Find each line below where the word "number" occurs, and copy it.

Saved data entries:
══════════

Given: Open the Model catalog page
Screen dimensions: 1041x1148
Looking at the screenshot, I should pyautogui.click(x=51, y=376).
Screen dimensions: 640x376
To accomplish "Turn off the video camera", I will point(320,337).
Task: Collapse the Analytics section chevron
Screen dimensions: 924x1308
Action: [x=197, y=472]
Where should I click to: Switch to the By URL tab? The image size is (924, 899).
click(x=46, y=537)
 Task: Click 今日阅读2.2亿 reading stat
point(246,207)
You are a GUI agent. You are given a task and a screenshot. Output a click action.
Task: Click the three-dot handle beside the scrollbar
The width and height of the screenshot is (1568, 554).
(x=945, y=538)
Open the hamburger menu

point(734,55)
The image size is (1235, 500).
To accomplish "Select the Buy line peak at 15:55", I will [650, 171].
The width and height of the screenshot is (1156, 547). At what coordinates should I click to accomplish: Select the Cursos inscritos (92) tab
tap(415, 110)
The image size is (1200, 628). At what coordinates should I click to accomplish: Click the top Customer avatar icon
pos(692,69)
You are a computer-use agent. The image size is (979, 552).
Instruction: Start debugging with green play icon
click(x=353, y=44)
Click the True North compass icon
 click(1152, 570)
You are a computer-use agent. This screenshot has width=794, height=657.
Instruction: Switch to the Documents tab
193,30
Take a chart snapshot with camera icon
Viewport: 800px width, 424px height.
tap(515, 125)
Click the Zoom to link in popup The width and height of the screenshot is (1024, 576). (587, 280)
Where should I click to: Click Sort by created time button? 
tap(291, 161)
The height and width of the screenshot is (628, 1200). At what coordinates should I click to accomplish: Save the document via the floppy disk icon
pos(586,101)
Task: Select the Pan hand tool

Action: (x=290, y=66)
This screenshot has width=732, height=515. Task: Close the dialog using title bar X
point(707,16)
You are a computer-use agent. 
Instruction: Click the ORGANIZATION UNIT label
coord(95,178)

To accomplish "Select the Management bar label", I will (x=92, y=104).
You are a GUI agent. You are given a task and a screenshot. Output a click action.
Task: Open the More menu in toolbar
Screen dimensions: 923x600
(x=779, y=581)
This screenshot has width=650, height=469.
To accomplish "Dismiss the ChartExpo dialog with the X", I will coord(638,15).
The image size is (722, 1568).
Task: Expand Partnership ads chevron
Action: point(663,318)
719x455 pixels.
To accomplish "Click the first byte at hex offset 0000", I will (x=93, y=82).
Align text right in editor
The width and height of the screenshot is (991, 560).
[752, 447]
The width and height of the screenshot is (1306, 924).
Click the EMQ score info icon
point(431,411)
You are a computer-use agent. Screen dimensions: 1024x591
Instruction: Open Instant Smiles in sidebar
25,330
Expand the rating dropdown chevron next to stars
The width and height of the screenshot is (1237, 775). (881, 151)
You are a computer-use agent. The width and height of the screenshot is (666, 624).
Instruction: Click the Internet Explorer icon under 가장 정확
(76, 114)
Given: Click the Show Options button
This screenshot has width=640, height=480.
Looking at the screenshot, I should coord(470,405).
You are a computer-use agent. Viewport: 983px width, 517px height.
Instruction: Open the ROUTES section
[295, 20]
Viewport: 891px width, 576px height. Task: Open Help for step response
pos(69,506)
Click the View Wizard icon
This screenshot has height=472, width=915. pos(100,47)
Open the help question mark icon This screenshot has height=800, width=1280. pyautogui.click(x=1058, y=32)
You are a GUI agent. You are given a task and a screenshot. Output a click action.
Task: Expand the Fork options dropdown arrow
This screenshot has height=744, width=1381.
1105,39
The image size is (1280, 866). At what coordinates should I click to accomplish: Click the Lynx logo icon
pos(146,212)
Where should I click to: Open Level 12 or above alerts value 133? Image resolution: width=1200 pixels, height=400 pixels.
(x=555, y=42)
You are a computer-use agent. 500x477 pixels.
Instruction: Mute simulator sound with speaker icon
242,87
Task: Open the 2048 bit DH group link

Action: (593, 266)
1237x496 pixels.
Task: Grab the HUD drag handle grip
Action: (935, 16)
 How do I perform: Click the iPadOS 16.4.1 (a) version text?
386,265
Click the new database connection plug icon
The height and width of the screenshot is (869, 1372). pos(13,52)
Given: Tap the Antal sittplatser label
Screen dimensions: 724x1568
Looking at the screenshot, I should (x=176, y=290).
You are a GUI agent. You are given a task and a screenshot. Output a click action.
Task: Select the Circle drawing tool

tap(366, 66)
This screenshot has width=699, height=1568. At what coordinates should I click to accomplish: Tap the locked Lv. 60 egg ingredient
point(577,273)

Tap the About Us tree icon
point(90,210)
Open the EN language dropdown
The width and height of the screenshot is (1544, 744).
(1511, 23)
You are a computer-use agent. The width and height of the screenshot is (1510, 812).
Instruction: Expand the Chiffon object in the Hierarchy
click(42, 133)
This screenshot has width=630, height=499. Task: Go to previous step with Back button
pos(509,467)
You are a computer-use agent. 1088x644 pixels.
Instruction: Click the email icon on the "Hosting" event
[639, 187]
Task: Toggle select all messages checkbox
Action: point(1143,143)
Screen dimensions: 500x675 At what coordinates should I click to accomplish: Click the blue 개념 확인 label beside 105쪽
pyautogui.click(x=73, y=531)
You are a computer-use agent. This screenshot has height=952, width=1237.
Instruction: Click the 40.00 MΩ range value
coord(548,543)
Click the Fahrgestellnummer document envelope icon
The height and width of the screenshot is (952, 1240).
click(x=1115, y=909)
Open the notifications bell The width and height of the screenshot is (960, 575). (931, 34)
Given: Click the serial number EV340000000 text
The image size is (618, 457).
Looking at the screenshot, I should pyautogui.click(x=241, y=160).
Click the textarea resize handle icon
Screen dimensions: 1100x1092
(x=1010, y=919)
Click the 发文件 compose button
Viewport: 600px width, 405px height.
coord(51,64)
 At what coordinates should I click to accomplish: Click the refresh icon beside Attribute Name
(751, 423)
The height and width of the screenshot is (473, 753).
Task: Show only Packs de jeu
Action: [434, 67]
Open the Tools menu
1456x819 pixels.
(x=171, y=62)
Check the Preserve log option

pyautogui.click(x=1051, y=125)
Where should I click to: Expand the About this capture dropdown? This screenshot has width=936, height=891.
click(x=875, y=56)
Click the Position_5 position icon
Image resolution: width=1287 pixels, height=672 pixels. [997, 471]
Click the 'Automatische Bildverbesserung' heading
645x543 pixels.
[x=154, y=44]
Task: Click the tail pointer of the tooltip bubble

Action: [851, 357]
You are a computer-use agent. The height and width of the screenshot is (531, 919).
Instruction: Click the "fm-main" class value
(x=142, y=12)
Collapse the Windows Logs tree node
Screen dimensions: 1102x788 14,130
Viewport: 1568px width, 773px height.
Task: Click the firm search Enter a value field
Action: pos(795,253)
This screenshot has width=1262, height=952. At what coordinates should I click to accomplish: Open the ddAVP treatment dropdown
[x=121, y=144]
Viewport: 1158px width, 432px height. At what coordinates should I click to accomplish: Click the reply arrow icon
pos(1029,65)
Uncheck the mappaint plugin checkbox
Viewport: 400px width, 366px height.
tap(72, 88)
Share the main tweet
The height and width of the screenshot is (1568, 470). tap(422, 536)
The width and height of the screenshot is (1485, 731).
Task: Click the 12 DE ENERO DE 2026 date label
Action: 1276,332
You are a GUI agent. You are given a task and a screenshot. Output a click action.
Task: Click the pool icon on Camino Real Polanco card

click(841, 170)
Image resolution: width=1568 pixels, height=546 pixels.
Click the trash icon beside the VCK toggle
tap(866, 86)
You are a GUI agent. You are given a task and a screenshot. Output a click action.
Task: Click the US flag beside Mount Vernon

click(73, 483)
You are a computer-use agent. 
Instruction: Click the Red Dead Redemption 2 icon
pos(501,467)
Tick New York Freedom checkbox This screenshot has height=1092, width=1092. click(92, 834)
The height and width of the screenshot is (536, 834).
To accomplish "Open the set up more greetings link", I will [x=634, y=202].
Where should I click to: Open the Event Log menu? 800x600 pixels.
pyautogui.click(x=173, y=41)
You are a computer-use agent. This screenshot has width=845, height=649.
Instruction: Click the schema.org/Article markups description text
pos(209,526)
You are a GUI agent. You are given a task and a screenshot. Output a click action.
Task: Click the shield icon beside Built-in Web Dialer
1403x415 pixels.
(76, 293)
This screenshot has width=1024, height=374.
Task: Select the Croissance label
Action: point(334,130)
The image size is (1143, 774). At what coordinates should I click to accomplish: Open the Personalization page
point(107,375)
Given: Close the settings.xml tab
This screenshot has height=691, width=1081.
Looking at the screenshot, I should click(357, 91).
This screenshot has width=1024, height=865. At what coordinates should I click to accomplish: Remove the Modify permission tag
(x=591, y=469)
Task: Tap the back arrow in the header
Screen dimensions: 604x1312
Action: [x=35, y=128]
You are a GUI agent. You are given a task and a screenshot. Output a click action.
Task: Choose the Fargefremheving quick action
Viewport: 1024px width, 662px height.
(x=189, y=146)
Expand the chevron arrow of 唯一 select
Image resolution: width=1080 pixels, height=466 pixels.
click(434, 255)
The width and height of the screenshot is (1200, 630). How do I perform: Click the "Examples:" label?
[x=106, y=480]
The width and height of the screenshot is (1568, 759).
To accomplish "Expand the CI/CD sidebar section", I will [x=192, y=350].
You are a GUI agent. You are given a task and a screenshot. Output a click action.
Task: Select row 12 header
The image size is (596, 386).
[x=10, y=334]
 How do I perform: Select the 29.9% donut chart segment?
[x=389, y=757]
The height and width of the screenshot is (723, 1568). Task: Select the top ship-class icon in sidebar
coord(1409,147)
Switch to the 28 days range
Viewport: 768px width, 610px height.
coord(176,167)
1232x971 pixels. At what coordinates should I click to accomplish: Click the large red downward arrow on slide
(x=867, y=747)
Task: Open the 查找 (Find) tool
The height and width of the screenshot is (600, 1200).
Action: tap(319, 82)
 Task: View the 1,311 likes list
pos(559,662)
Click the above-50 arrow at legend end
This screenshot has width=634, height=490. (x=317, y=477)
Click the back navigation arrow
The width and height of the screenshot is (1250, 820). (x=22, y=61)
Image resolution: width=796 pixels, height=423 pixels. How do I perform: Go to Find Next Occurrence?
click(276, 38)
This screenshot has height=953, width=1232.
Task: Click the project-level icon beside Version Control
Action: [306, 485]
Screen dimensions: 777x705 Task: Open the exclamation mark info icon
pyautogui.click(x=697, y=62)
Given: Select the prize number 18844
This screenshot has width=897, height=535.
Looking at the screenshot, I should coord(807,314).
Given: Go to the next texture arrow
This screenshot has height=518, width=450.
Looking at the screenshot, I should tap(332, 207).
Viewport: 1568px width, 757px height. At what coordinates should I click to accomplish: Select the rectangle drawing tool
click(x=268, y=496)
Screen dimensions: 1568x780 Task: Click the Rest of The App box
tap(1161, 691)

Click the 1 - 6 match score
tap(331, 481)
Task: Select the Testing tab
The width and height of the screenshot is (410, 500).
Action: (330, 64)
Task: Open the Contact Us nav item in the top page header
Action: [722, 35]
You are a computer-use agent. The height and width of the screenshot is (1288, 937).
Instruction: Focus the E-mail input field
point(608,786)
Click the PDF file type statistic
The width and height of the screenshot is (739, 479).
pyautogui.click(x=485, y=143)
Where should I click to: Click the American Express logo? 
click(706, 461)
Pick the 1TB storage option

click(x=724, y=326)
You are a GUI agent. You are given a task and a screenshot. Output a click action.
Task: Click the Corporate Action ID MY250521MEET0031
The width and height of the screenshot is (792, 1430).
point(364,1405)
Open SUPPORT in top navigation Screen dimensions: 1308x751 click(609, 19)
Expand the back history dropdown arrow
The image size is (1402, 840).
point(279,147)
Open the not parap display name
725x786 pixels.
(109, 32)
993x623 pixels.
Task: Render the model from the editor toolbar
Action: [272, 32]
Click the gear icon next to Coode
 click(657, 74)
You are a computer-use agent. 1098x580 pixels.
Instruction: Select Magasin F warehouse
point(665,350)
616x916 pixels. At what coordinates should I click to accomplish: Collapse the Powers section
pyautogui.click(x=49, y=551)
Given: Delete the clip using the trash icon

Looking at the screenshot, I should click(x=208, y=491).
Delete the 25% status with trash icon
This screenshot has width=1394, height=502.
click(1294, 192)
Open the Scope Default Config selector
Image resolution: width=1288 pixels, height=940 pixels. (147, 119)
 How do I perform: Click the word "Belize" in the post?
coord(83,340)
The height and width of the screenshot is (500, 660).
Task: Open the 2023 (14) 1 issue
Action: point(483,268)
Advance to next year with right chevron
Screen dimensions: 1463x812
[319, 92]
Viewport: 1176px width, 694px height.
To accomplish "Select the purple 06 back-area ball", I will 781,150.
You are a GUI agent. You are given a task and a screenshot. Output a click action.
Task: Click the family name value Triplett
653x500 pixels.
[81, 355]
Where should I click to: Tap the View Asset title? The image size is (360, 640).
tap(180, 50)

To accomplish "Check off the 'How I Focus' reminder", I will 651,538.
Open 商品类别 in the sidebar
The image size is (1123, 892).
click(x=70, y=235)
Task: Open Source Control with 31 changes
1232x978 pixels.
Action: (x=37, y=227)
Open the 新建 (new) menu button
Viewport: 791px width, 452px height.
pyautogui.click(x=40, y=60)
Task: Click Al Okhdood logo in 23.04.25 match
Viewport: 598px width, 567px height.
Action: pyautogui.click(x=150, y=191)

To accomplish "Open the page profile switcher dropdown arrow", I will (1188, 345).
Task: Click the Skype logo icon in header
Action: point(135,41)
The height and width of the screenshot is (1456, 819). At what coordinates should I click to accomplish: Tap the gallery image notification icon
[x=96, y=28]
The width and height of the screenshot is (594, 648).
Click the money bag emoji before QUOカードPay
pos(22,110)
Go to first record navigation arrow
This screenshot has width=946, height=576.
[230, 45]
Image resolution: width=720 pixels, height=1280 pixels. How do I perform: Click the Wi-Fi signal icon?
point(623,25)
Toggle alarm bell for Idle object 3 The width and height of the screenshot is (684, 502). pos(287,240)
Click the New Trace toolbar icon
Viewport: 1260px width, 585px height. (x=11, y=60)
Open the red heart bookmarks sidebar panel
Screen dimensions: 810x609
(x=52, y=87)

══════════

> _WRITTEN RESPONSE_:
Given: Click the serial number EV340000000 text
Given: Select the prize number 18844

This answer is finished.